• [TEXT SEGMENT]:
But then again, it does depend on how the war is resolved - France might be more interested in India than North America.

However, I'm not convinced that having Louisiana to colonise would prevent the French Revolution - more success and prestige is all well and good, but why wasn't the region more colonised beforehand? Sure you don't have the increased debts of helping in the ARW - but you still have a series of decadent kings, who might be more decadent with the successes in the Seven Years war - if the Revolution still happens, even if only delayed a few years, then you may not see a "Texas", but a BNA that just doesn't stop its citizens from crossing the border and taking over French towns vigilante style - with France proper in civil war and unable to stop them - and whether Westminster would make the effort to stop them is debatable. They may well take advantage of the situation to seize French colonies in the Caribbean, or even India. Which is slightly scary - as it raises the possibility of a British Empire that has both North America AND India if successful, with the rest of Europe dealing with the Revolution.

Heck, winning the 7 years war didn't go well for the British, why on earth would it go well for the French?
 
If the Mississippi was so much more important than Quebec, why did the French make cold Quebec the core region of its North American possessions? That seems like a big mistake to me.

The French made a critical mistake.... Just because a historical state made a decision does not make it correct. I believe for instance that the policy and prevailing notion of the importance of sugar producing islands was mislead and greedy by the colonial powers.
 
France isn't going to conquer India. It could end up in a better position in India than OTL, but even the British didn't manage to completely conquer India until well into the 19th century.

It's debatable if the British really conquered India at all in the truest sense. After all, India is still Indian, not white Anglo.

• [DATA BLOCK]:

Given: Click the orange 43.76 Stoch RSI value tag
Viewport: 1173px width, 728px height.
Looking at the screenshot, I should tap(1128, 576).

• [EXERCISE REQUIREMENTS]:
1 > Write out the part of the discussion of French colonial prospects starting at "The French made" and ending at "the colonial powers.".
2 > Summarize the discussion of French colonial prospects in two sentences.

• [EXPECTED ANSWERS]:
1 >
The French made a critical mistake.... Just because a historical state made a decision does not make it correct. I believe for instance that the policy and prevailing notion of the importance of sugar producing islands was mislead and greedy by the colonial powers.

2 > The discussion considers how greater French success in the Seven Years' War might have played out, with one view holding that keeping Louisiana would not necessarily prevent the French Revolution and that a revolution could let British North American settlers take over French towns while Britain seized French colonies in the Caribbean or India. Other comments ask why France made Quebec rather than the Mississippi the core of its North American possessions, argue that France was not going to conquer India, and question whether the British truly conquered India at all.